Zeta Ophiuchi has led an eventful life. It began as a typical large star, roughly twenty times the mass of the sun. It happily spent its days orbiting a large companion star until it exploded as a supernova about a million years ago. Zeta Ophiuchi was ejected by the explosion and is now speeding away through interstellar space.
Of course, the supernova also ejected the companion star’s outer layers, so instead of empty space, our brave star is speeding through the remnant gas as well. It’s complicated, as they say on Facebook. According to a recent study, this is great news for astronomers.
Zeta Ophiuchi is best known for her beautiful images like the one above. The star has created heated shock waves that glow in infrared to X-rays by ploughing through interstellar gas. The physics of these shock waves is extremely complicated. It is governed by magnetohydrodynamics, a set of mathematical equations that describe the behaviour of fluid gases and their surrounding magnetic fields. Modeling these equations is difficult enough, but when you add turbulent motion, such as shock waves, things become even more difficult. That is why Zeta Ophiuchi is so significant. We can compare our observations to computer simulations because we have such a good view of the shock wave.
The team created computer models to simulate the shock wave near Zeta Ophiuchi in this latest study. They then compared these models to infrared, visible, and X-ray observations. Their goal is to figure out which simulations are the most accurate so that the models can be improved.
Two of their three models predicted that the brightest region of X-ray emissions would be at the edge of the shock wave closest to the star, which is exactly what we see.

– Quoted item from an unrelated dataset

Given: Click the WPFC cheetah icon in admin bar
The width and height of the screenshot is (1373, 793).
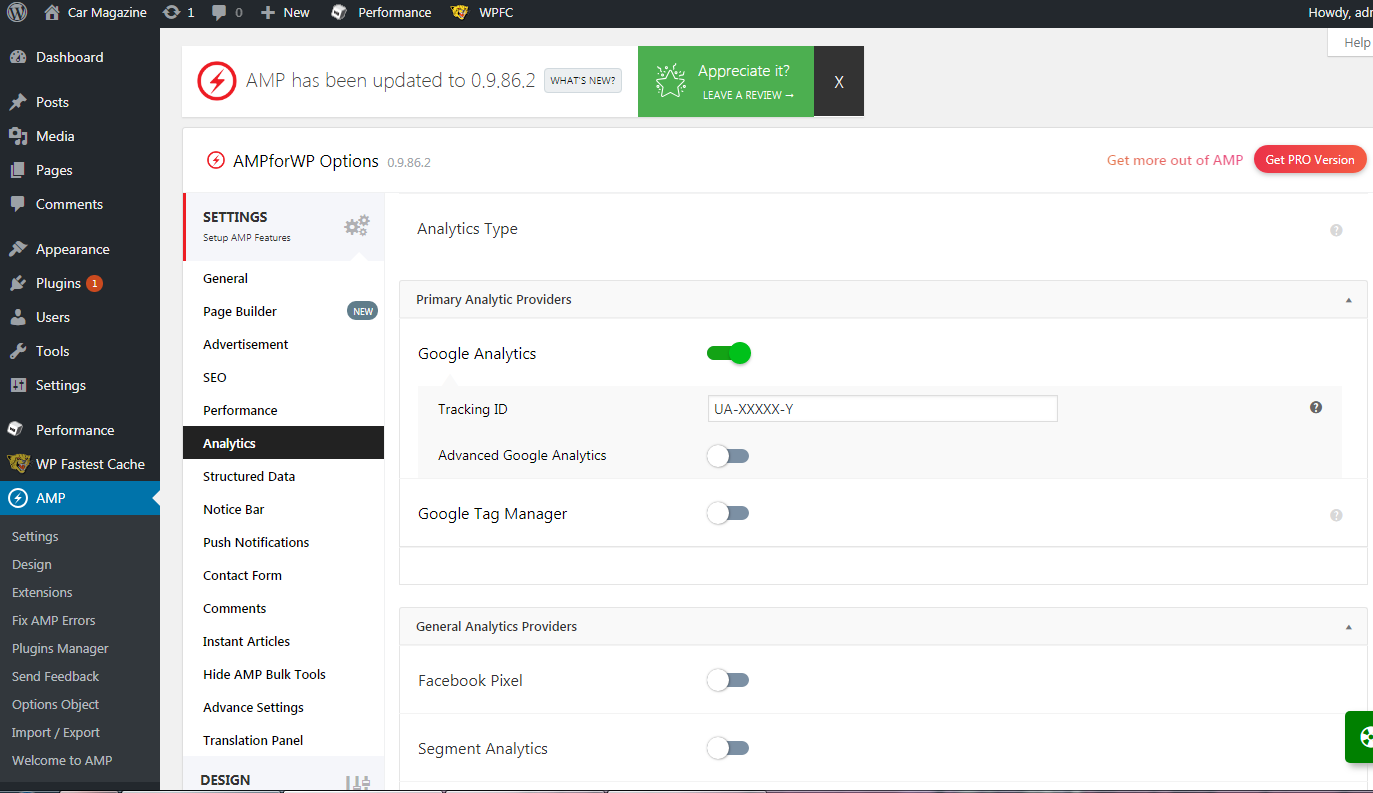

However, all three models predicted that X-ray emissions should be fainter than what we observed, implying that none of the models is completely accurate. However, these models are difficult to execute well, and this work is a good starting point.
The X-ray brightness difference is most likely due to turbulent motion within the shock wave. The team intends to incorporate some of this turbulent motion into future models. They should be able to create a simulation that closely resembles this interstellar shock wave after several iterations.
Magnetohydrodynamics is a key component of many astrophysical processes, from solar flares to planet formation to the powerful black hole engines of quasars. Most of these interactions are obscured by distance or dust, so it’s fantastic that Zeta Ophiuchi can provide astronomers with a startling glimpse into this complex physics.